What you should do → Starting with the line that contains "Where should I" and ending with the final line of the data below, print those lines exactly and nothing else.

━━━━━ Record set ━━━━━

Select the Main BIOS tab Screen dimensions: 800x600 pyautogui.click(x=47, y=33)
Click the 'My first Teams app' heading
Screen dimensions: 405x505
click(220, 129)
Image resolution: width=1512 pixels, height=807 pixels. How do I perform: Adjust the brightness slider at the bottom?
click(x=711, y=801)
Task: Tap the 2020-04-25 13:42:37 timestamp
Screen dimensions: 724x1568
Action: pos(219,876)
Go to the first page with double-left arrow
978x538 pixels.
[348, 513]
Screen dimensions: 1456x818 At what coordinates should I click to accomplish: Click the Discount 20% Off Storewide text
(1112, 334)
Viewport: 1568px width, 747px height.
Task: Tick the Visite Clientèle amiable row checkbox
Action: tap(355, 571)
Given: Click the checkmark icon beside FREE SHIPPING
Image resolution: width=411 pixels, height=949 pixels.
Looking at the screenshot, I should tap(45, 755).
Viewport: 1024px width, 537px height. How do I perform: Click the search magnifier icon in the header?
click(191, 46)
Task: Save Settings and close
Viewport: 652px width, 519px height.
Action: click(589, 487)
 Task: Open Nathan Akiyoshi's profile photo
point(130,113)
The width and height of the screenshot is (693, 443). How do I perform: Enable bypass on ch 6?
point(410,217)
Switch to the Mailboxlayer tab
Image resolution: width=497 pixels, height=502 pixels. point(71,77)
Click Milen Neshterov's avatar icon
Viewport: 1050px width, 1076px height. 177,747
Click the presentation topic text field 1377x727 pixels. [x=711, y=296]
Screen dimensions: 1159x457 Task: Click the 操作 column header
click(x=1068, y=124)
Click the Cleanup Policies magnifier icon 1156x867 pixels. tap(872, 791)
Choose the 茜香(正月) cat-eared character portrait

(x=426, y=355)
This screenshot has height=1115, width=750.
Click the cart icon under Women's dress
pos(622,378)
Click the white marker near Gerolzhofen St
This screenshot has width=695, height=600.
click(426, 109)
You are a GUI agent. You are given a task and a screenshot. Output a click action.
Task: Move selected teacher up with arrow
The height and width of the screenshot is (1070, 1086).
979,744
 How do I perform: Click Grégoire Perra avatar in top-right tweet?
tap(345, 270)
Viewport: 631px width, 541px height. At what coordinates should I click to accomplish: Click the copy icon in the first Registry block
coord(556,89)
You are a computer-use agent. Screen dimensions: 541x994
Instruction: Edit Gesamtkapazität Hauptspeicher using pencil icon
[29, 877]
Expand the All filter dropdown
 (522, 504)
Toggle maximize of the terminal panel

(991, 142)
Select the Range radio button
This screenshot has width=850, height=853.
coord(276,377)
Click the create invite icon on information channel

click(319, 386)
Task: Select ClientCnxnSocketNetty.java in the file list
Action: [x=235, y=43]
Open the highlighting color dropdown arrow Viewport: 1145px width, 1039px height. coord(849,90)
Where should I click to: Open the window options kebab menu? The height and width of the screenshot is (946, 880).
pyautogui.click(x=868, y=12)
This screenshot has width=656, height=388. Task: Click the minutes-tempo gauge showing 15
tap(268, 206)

━━━━━

Task output →
Where should I click to: Open the window options kebab menu? The height and width of the screenshot is (946, 880).
pyautogui.click(x=868, y=12)
This screenshot has width=656, height=388. Task: Click the minutes-tempo gauge showing 15
tap(268, 206)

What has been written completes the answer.